Selain itu, amal zariyah dari mengajar ngaji dan pesan orang tua dan uwa-uwanya juga jadi alsan kuat dirinya tetap melakukan aktivitas itu.
Di tengah kesibukannya sebagai anggota DPRD Kabupaten Serang yang terkadang harus ke luar kota untuk Kunjungan Kerja. Ia tetap tak ingin meninggalkan aktivitas itu hingga meminta bantuan ibu mertuanya.
“Alhamdulillah selama ini masih bisa, meskipun ada yang bolong saat saya ke luar kota. Tapi anak-anak tidak diliburkan karena ada mertua saya (ikut mengajar ngaji-red),” ungkapnya.
Alasan Terjun Politik
Perempuan beranak tiga ini juga bereksempatan menceritakan alasan di balik dirinya memutuskan terjun ke politik dan menjadi anggota Dewan.
Semua berawal dari permintaan keluarga besarnya. Ia sempat menolak permintaan itu lantaran dirinya sudah menjadi guru ngaji hingga aktivitas di Kader PKK.
“Saya enggak mau, karna hidup saya sudah nyaman begini. Tapi mamah saya bilang kalau sekarang kamu bermanfaat untuk komplek saja, tapi kalau anggota Dewan bisa bermanfaat untuk masyarakat banyak,” tutur peremupan yang hobi membaca ini.

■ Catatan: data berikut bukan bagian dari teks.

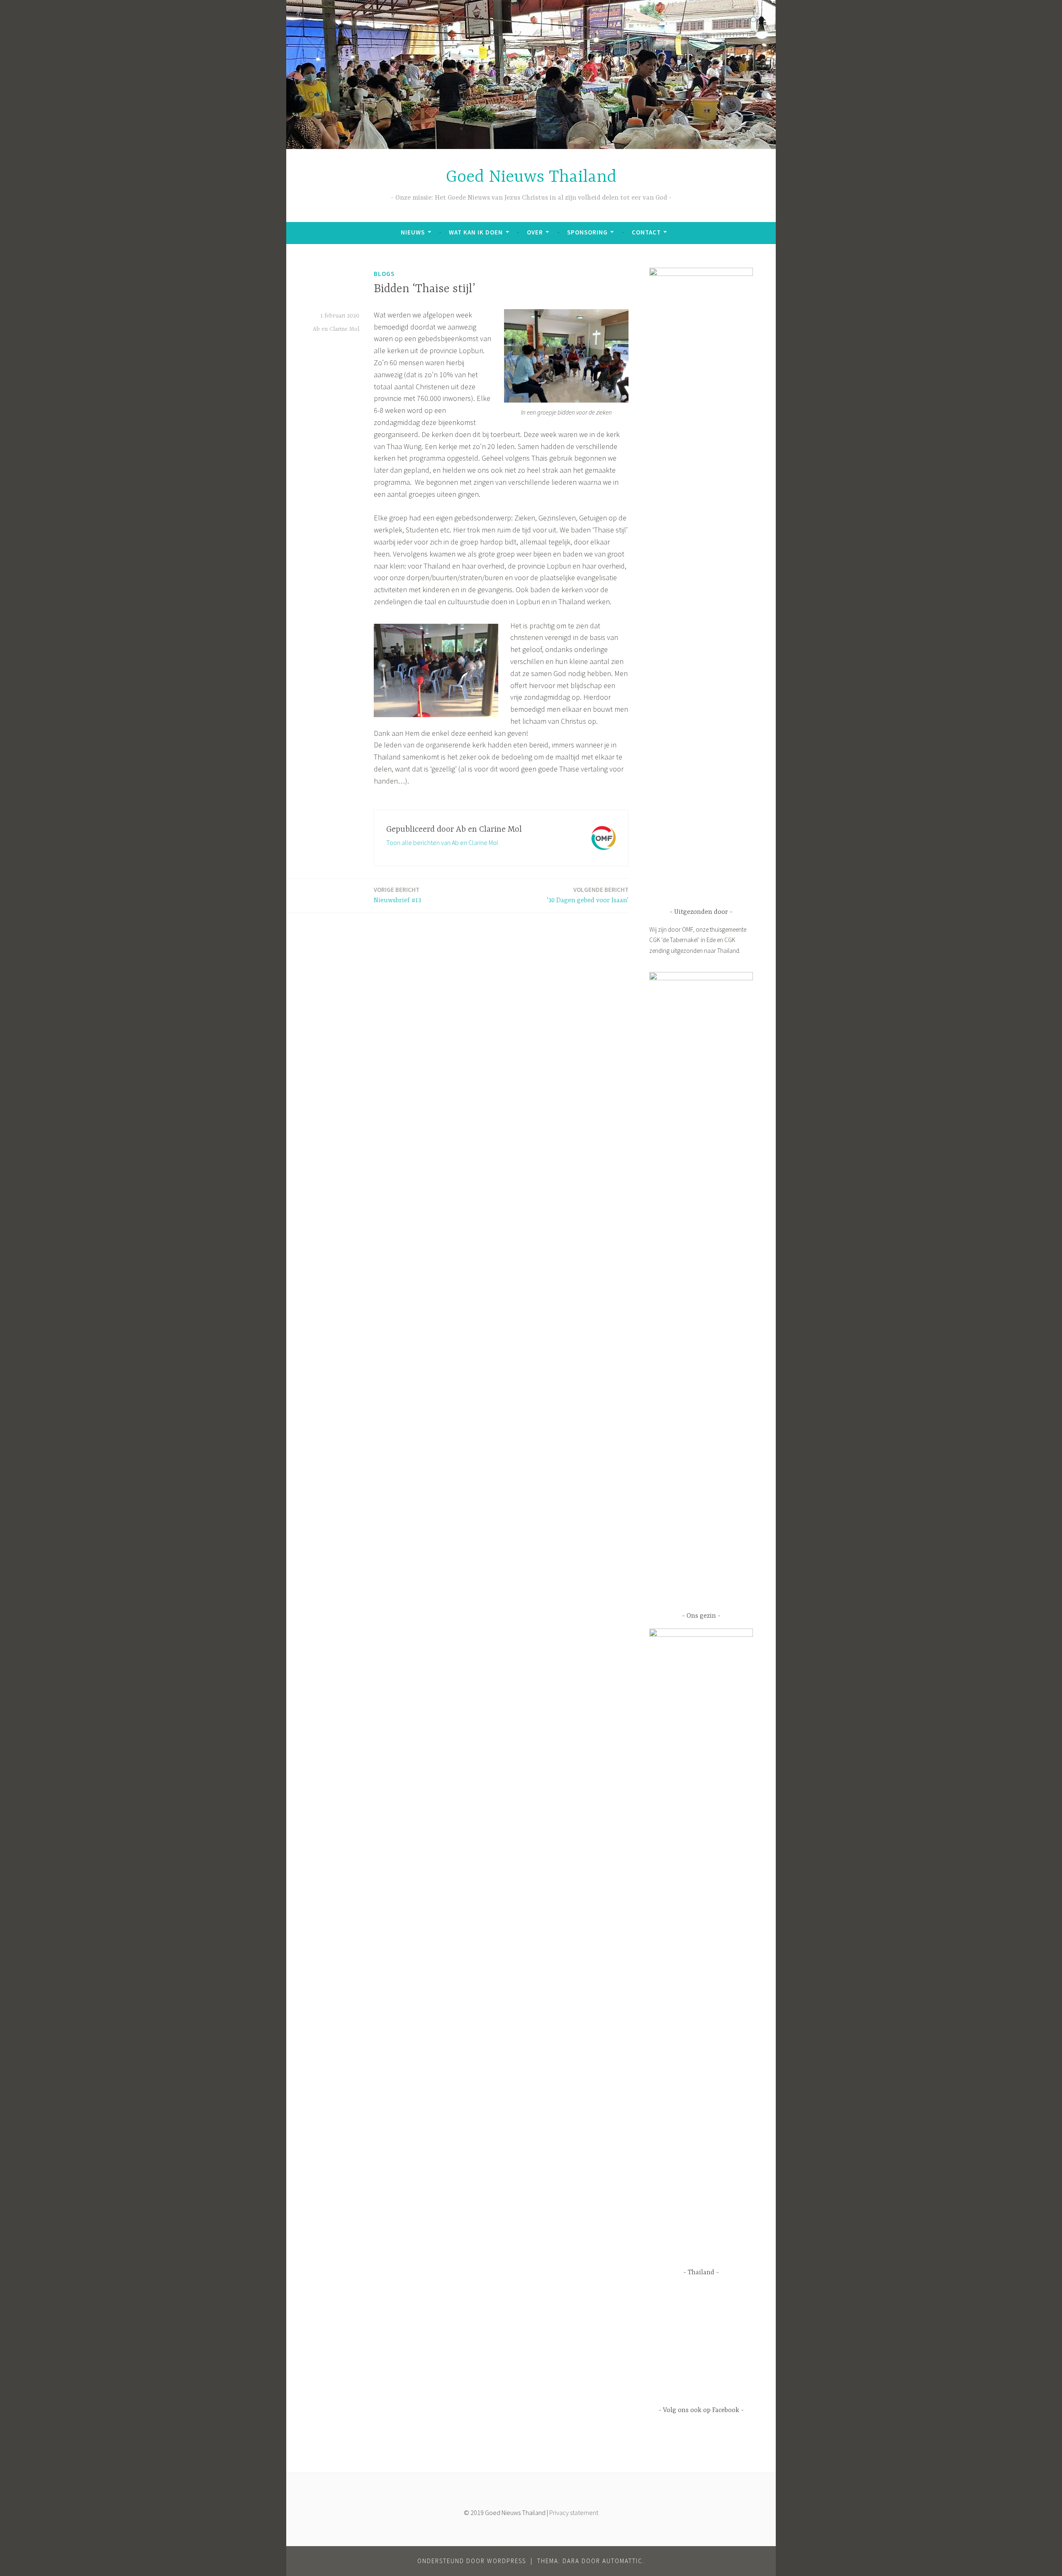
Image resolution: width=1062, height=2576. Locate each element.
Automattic (622, 2561)
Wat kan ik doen (476, 232)
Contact (646, 232)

Permintaan keluarga untuk dirinya menjadi mencalonkan diri sebagai Caleg PAN saat itu berlangsung pada bulan Ramadan. Ia tak langsung menerimanya dan menyebut izin dari sang ibunda dan suami sebagai syarat mutlak.
“Saat halal bihalal saya ditanya lagi. Saya bilang, saya mau nyalon kalau diizinkan oleh dua orang, ibu dan suami saya,” katanya mengenang perjalanan politiknya.
Berkat restu ibunda dan suami, ia pun akhirnya menjadi salah satu anggota DPRD Kabupaten Serang. “Awalnya saya enggak pengen jadi Dewan, enggak niat. Tapi saya doa ya Allah kalau saya bisa bermanfaat untuk banyak orang mudahkanlah,” tuturnya.
Kini, Yanti sudah menjadi bagian dari DPRD Kabupaten Serang, tepatnya sebagai anggota Komisi II. Mengurusi aspirasi seputar pendidikan, Kesehatan, hingga sosial kemasyarakatan.
“Saya akan memperjuangkan aspirasi masyarakat khususnya yang jadi kewenangan komisi II,” pungkasnya.